ASSIGNMENT = Looking through the entries, count each line where the string "Modelon" occurs, and write only the total.

SUPPLIED ENTRIES =

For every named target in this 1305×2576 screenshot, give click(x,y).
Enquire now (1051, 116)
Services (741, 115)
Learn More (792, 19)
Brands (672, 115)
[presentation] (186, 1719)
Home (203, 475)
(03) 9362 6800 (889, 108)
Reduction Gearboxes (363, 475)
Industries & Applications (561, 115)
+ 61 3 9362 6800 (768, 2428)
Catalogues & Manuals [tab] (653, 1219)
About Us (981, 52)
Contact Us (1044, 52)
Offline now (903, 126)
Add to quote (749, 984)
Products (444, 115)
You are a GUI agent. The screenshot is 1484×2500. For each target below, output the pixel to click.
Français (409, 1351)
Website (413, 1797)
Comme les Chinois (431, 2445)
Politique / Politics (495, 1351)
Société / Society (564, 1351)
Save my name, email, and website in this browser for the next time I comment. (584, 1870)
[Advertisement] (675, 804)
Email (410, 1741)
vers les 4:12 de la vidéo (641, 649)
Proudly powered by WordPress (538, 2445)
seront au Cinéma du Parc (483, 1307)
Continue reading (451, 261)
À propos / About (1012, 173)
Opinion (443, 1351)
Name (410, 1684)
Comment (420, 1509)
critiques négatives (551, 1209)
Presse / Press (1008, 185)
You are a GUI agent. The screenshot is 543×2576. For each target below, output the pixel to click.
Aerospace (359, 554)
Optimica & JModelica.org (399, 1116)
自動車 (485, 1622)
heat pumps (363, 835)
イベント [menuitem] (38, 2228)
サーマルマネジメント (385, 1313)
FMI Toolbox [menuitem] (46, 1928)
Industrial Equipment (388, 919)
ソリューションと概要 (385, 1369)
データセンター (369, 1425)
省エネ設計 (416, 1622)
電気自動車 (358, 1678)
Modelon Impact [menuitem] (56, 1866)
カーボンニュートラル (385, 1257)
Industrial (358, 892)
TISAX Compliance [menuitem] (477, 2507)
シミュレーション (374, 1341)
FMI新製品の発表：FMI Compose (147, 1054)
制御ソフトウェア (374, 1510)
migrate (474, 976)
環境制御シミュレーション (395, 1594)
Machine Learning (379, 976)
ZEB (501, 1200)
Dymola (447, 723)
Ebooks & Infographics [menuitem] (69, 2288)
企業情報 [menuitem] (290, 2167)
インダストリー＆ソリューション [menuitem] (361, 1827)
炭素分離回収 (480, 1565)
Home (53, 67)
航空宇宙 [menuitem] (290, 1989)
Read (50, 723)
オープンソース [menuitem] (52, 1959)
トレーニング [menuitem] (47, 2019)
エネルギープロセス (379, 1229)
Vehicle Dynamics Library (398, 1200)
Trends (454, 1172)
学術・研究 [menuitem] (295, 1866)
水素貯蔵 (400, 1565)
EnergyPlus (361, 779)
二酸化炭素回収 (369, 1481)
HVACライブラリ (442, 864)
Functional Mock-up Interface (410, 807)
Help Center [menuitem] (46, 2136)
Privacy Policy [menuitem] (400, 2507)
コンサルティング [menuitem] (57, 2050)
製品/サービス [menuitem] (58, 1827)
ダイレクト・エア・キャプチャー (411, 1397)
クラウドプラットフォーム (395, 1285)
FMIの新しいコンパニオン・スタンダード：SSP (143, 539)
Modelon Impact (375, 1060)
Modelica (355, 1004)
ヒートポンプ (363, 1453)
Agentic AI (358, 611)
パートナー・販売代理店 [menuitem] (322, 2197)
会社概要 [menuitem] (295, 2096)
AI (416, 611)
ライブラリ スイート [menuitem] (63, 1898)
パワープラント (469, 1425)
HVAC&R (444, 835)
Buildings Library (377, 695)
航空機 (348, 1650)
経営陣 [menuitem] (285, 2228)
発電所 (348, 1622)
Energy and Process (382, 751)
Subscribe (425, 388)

THE ANSWER = 2